Youth Engagement – Using Youth Facilitators

“YOU CAN’T BE WHAT YOU CAN’T SEE.”*

When someone their own age takes a leadership role in the classroom, students sit up and take notice.

Training young people to co-facilitate a healthy relationship program with an adult partner has many benefits. Research shows that having youth facilitators not only improves the leadership skills of those students, but also for all students in the program. Students see the youth facilitators as role models—a real-life example of someone their own age who is not afraid to stand up for what they believe. Engaging youth in the key role of facilitator tends to improve youth engagement in other aspects of the program. Finally, youth facilitators act as “generational translators” for adult facilitators, helping to ensure the program materials – such as scenario examples – remain current and relevant to students.

However, working with youth facilitators requires careful planning and additional resources.

In British Columbia, youth facilitators are an essential part of the Respectful Relationships (R+R) program, developed by SWOVA (Salt Spring Women Opposed to Violence & Abuse). The award-winning R+R program is based on a four-year, 48-session curriculum (12 workshops per year) and is delivered to students in Grades 7, 8, 9 and 10 or 11.

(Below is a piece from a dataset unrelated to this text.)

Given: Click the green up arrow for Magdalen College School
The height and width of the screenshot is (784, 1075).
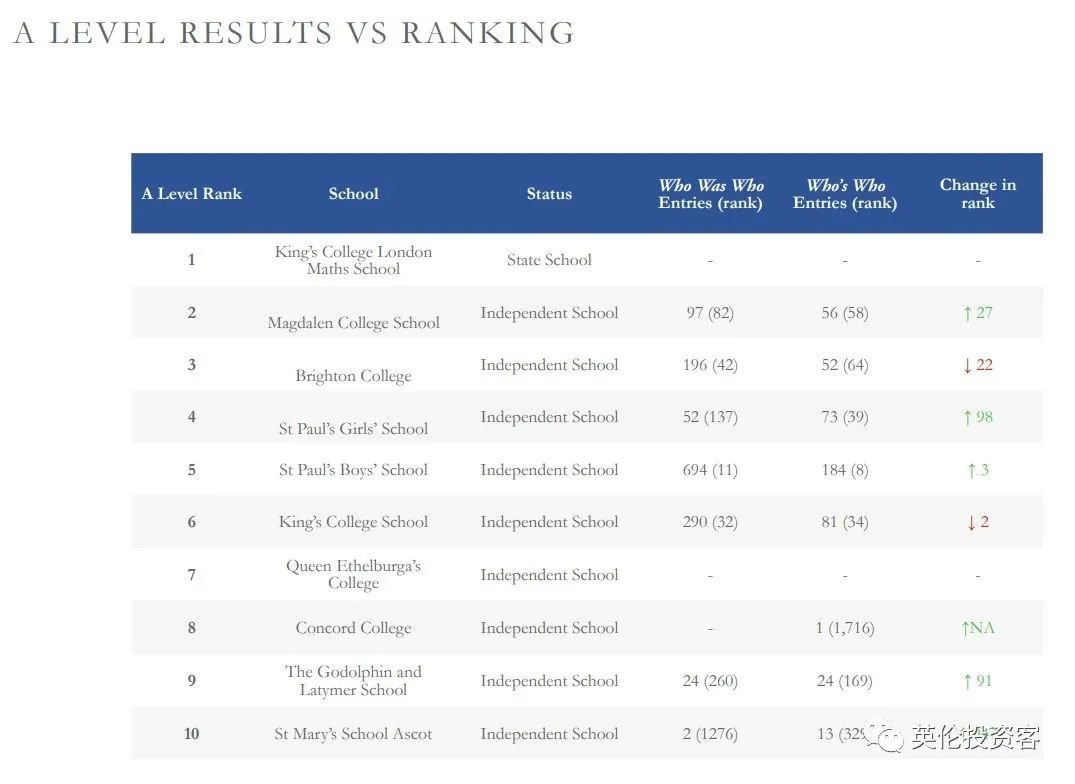Looking at the screenshot, I should 967,313.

R+R has developed a Youth Team Training Guide, which describes four training streams: 1) facilitation skills, 2) social activism, 3) self-awareness, and 4) leadership. 

Whether you want to improve an existing youth facilitation program or are just getting started, it’s well worth a read.

Download as PDFDownload an excerpt. For more information, please contact SWOVA staff at info@swova.org

 

ADDITIONAL TIPS ON ENGAGING YOUTH

A YOUTH ADVISORY COMMITTEE can help your organization reach out to young people. Their ideas and energy will not only help your program to be more appealing and relevant to teens, but also more effective.

BUILD IN MULTIPLE WAYS FOR YOUTH TO SPEAK UP before, during, and after the programs, so their lived experience can enrich the program. Ensure these opportunities are clearly communicated and easily accessible to all program participants.

*Marie Wilson, Founder and President Emeritus of The White House Project, as quoted in the documentary MISS REPRESENTATION.